Advertisement placed in newspapers of general circulation or in professional journals before filing the [ETA Form 9089]…

20 C.F.R. 656.17(f)(6) provides that such advertisements:

[Must] [n]ot contain any job requirements or duties which exceed the job requirements or duties listed on the ETA Form 9089…

Discussion and Order

The Board noted that while 20 C.F.R. 656.17(f)(6) regulates the contents of advertisements and the ETA Form 9089, it does not regulate the content of SWA job orders. Accordingly, the Board found that the CO was in error because the CO based “solely relied” on 20 C.F.R. 656.17(f)(6) to deny the labor certification application based on language in the SWA job order as compared to the language in the ETA Form 9089.
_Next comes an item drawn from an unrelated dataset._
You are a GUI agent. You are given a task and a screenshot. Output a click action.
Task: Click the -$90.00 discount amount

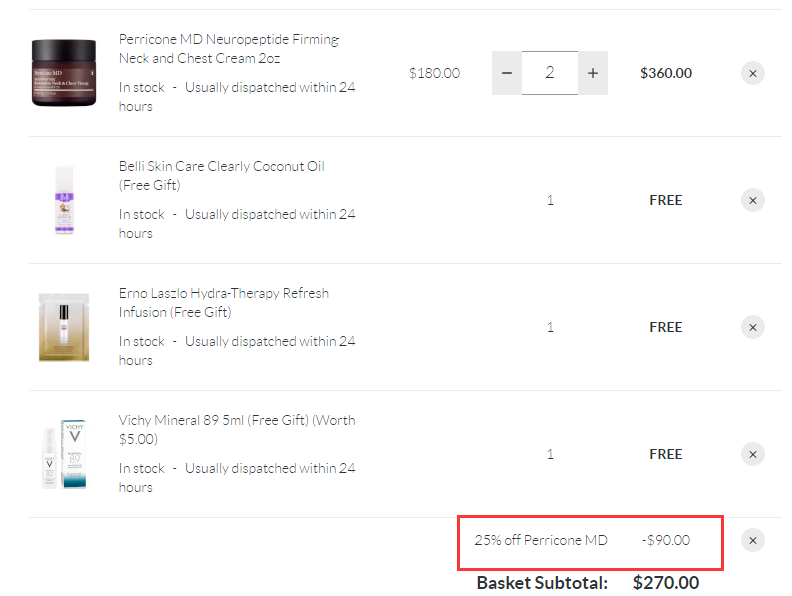(665, 540)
The Board vacated the denial of labor certification and directed the CO to grant labor certification.

Conclusion

In the instant case, the Board overturned the denial of labor certification because it found that the CO had incorrectly applied 20 C.F.R. 656.17(f)(6) to an SWA job order. If an employer has a labor certification application denied, it is always important consult with an experienced immigration attorney for assistance in determining whether there exists a legally sound argument that the denial was based upon the incorrect application of the Department of Labor (DOL) regulations.